В конце концов он узнал, что Будда решил вернуться в свой родной город, чтобы умереть.
— На этот раз, — сказал себе монах, — это мой последний шанс. Если я не хочу умереть, не повидав Будду, я больше не должен сворачивать со своего пути. Сейчас для меня самое важное — это увидеть Будду, пока он жив. Я еще успею помочь всем остальным.
И со своим последним мулом и скудной провизией он снова тронулся в путь.
Накануне прихода в нужный город он чуть не споткнулся о раненого оленя, лежащего посреди дороги. Он оказал оленю первую помощь, напоил его и смазал ему раны свежей глиной. Олень широко открывал рот: ему трудно было дышать, не хватало воздуха.
«Кому-то нужно с ним остаться, — подумал монах, — чтобы мне идти дальше».
Но вокруг никого не было видно.
Он очень осторожно положил оленя рядом с большими камнями, поставил ему воду и еду так, чтобы тот смог дотянуться, и собрался уходить.
Он успел сделать всего пару шагов, когда вдруг понял, что не может предстать перед Буддой, зная в глубине души, что оставил одного беззащитного умирающего…
Поэтому он распряг мула и остался ухаживать за оленем. Всю ночь он глаз не сомкнул, сторожа его сон, словно тот был малым ребенком. Он подносил ему воду прямо ко рту и менял повязки у него на лбу.
К рассвету оленю стало лучше.
Монах встал, отошел в укромное место и расплакался, потому что упустил свою последнюю возможность.
— Я уже никогда тебя не увижу, — сказал он вслух.
— Не ищи меня больше, — послышался голос у него за спиной, — потому что ты меня уже нашел.
Монах повернулся и увидел, что от оленя исходит сияние и принимает очертания Будды.

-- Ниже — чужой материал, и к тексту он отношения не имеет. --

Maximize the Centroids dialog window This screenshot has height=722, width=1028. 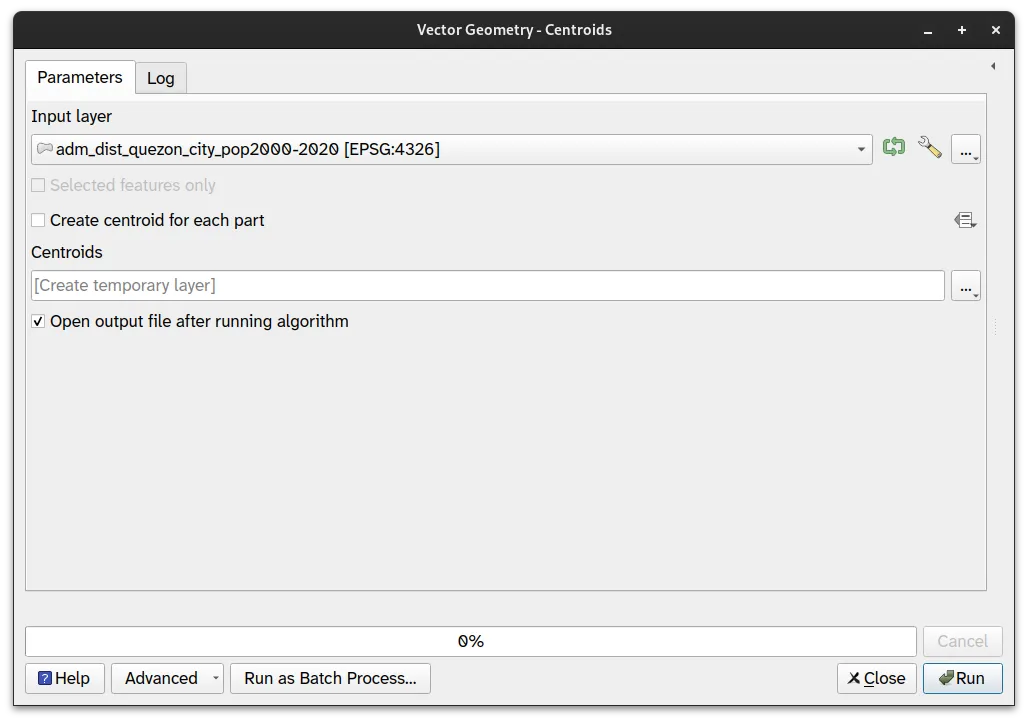tap(962, 30)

— Ты бы никогда меня не увидел, если бы бросил меня умирать этой ночью, чтобы пойти в город на встречу со мной… И не беспокойся по поводу моей смерти: Будда не может умереть, пока есть такие люди, как ты, способные искать меня долгими годами и жертвовать своими интересами, чтобы помочь другим. Это и есть Будда. Будда — в тебе самом.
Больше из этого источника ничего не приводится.